After a short stroll around the park on the lake which looked fairly uninspiring we were back on the bus heading for Hangzhou (hung joe) described by Marco Polo as the most beautiful and magnificent city in the world. I'm not sure when the last time Marco was there but I think it may have changed since his time even tho I would agree it was a lovely city.

It's only slightly larger than Wuxi, at 8 million people but felt a lot bigger with big spaghetti junctions on the motorway and a huge river to cross. An unusual phenomenon occurs in the is city once a year on mid autumn day. A huge tidal wave, sometimes as high as 20 metres, comes roaring down the river. People often come to see the tidal wave but one year it was larger than expected and wiped out the banks and from what I understand, a few people with it.




We first went to West lake and it was so much prettier than lake Tai. There were large mature trees lining the boulevards, willow trees dripping into the lake and little islands dotted around. The lake was surrounded on three sides with hills and mountains and on the 4th side was the city. A lovely long wooden boat took us for a ride around the lake and at one point the guide asked us to take out a one yuan note. The scenery was exactly how it was on the note, lake, mountains and 5 stupors in the water. It really was extremely picturesque and tranquil. We also had time for a walk around some of the lake and it's lovely gardens before heading off to dinner for another boiled cabbage & soup delight.

Scene on the one Yuan note







Our Hotel


The next morning, by this time it was Friday, we headed for the hills to where they grew tea.
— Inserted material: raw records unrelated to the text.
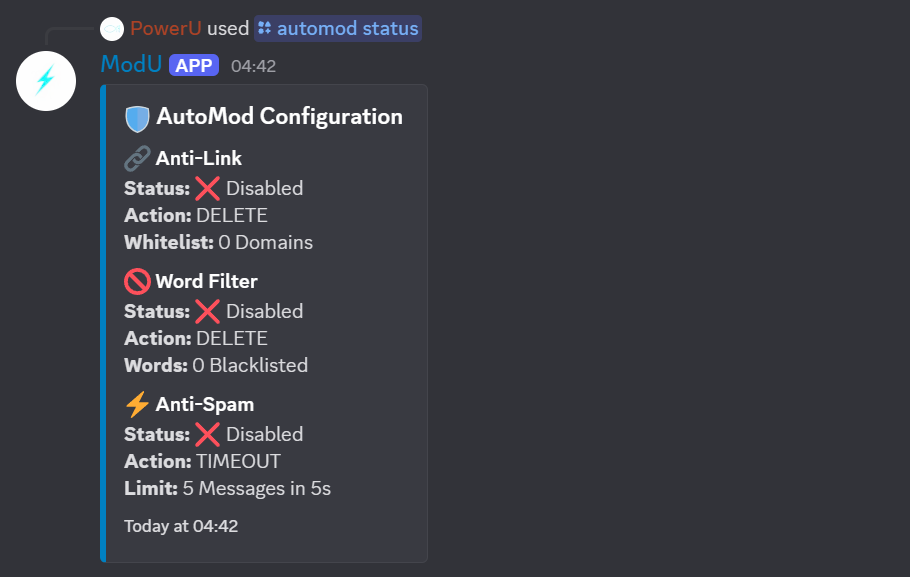910x577 pixels.
Task: Click the red X next to Anti-Link status
Action: pyautogui.click(x=205, y=187)
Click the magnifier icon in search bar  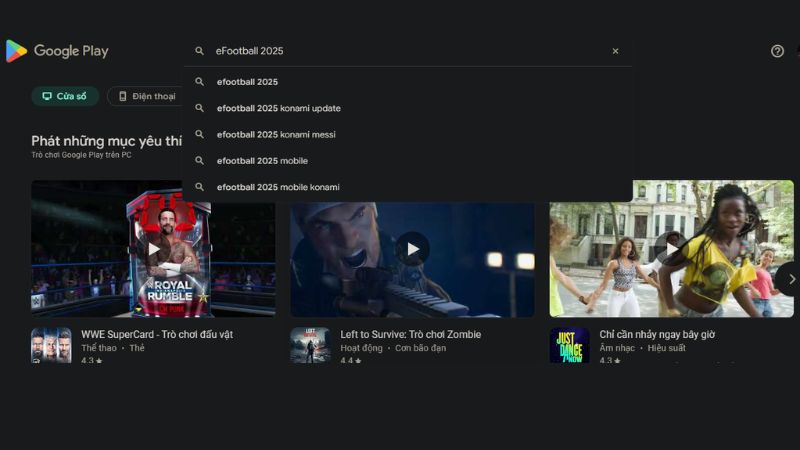(x=200, y=51)
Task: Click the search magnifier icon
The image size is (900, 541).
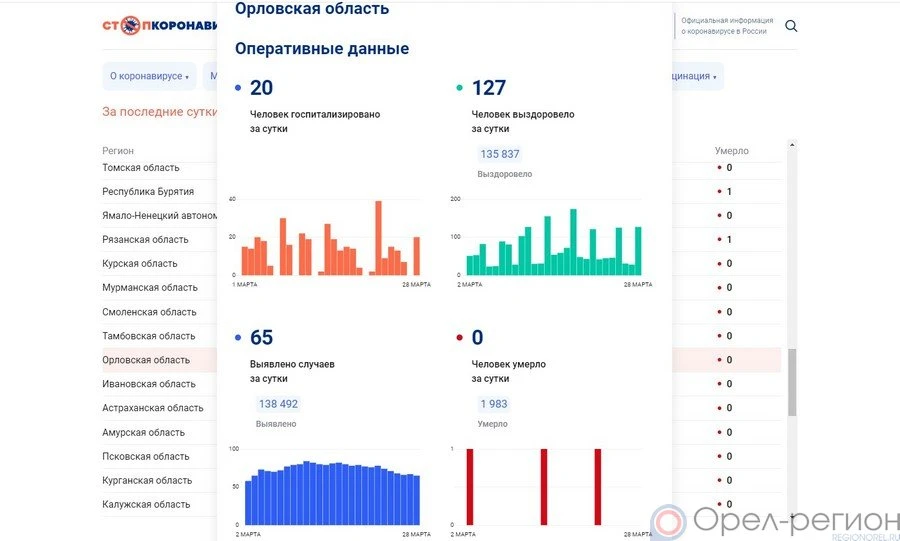Action: [791, 26]
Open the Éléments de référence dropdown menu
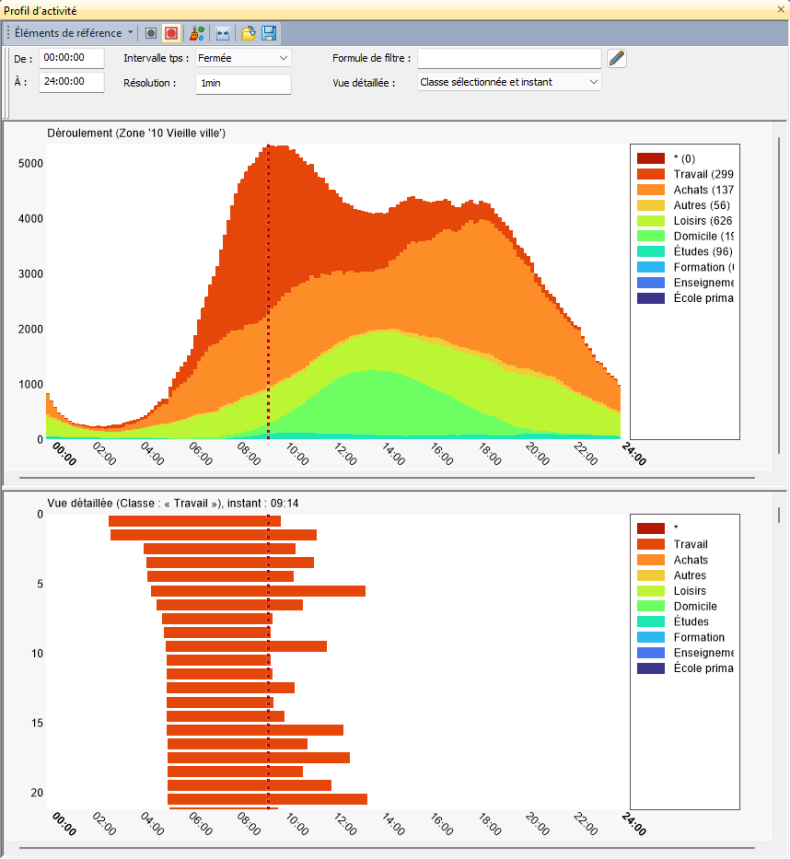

It was also picturesque with the manicured tea bushes marching up and over the hills and nice little farmers houses instead of the multilevel high rises with knickers hanging out the balconies blowing in the breeze.  The mission this time was to visit the Dragon Well Tea Plantation which absolutely delighted both Jon and Roger to bits. So here we had a tour of who and how the tea leaves were picked, dried and packaged then about an hour lecture on the benefits of their particular tea, the antioxidant properties and something called polyphenols, a super food that can alleviate  almost any disease known to man. Out came the wallets again with people buying freely and happy to part with hundreds if not thousands of dollars to cure the ills of the world.






The art of pouring tea



With the bus loaded with green tea and lots of polyphenols, we headed back to Shanghai, a drive of around 3 or so hours. As a change for lunch from boiled cabbage and watery soup, they gave us sandwiches, crisps, bananas and a couple of snickers bars which went down very well on the whole bus, in fact both bus loads got it so we were all happy campers.